Bir pazar sabahı babam "kalk giyin" dedi. O ana kadar nereye, ne için gittiğini bilmeyen ve yine o ana kadar tek kılavuzu babası olan, on beş yaşında bir çocuktum. Babamın arkasından yürümek… Böyle bir amiral gemisinin arkasından giderken "nereye gidiyoruz" diye sorulur mu? Düş peşine, sesini çıkarma, sus! İşine bak! Babam ne yaparsa iyi yapar, güzel yapar. Bu düşüncenin bana yetmesi lazım ama nerde… Hiç mızıldanmıyordum. Müthiş bir olgunluk ve teslimiyet içerisinde, rotadan şaşmadan, babamın hızlı adımlarına ayak uydurmaya çalışıyordum. Babamla bir yerden bir yere yürümek büyük dersler içerir. Alana tabi… Yol üstünde tanıdığı birçok kişiye selam verir, lüzumuna göre sohbet eder. Bakkalı çakkalı, işçisi, bekçisi, kimle konuşsa, nezaket ve saygı sözleri oluşur ağızlarda… Hoşgörüyü, inceliği, hürmeti öğreten dersler… Her selamın, sohbetin sonunda, yolumuza devam ederken, ardımıza baksam, onların da bizimle yürüdüğünü göreceğim sanki… Amiral gemisinin bir parçası olmak gurur veriyor… Yürü baba!
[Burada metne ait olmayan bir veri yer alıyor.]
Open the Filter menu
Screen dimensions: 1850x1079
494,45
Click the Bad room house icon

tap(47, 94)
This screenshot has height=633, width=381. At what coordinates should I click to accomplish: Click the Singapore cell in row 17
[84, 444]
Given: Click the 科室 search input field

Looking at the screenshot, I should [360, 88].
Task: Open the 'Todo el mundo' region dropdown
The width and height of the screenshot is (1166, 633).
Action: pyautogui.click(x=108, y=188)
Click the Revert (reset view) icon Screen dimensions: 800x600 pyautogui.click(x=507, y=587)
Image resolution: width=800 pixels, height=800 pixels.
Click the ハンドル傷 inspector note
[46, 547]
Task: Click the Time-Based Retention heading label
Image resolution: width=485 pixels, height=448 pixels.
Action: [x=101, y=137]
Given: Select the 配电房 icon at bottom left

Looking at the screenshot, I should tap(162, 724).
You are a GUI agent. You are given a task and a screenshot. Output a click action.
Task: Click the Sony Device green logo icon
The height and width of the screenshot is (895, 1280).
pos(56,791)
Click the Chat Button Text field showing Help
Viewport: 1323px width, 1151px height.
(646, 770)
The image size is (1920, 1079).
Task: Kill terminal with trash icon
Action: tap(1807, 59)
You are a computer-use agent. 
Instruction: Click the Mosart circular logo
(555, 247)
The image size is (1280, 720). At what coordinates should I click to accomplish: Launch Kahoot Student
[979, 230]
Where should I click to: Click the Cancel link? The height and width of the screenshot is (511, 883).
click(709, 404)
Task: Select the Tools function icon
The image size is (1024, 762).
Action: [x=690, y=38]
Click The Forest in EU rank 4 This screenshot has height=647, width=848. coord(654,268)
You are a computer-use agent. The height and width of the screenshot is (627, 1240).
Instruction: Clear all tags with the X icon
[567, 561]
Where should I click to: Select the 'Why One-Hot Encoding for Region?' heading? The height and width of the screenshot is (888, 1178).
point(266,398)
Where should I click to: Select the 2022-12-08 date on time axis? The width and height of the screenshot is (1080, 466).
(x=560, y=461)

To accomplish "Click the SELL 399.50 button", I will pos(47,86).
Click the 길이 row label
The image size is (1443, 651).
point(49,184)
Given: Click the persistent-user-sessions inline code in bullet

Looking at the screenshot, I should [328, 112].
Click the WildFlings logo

Gittiğimiz yer, depoya benzer bir yerdi. Oldukça dağınık olan deponun içinde, küçük, gülen bir bebek suratı bize bakıyordu. Dört ayağı üzerinde olmasa ve "meee" demese, bebek sanacaktım. Bu bir keçiydi… Bu kadar yolu bir keçi için gelmek… Ben amiralin arkasındaydım. O ne derse, onu yapacaktım. "Ne işimiz var bu keçiyle?" diyeceğim; diyemiyordum…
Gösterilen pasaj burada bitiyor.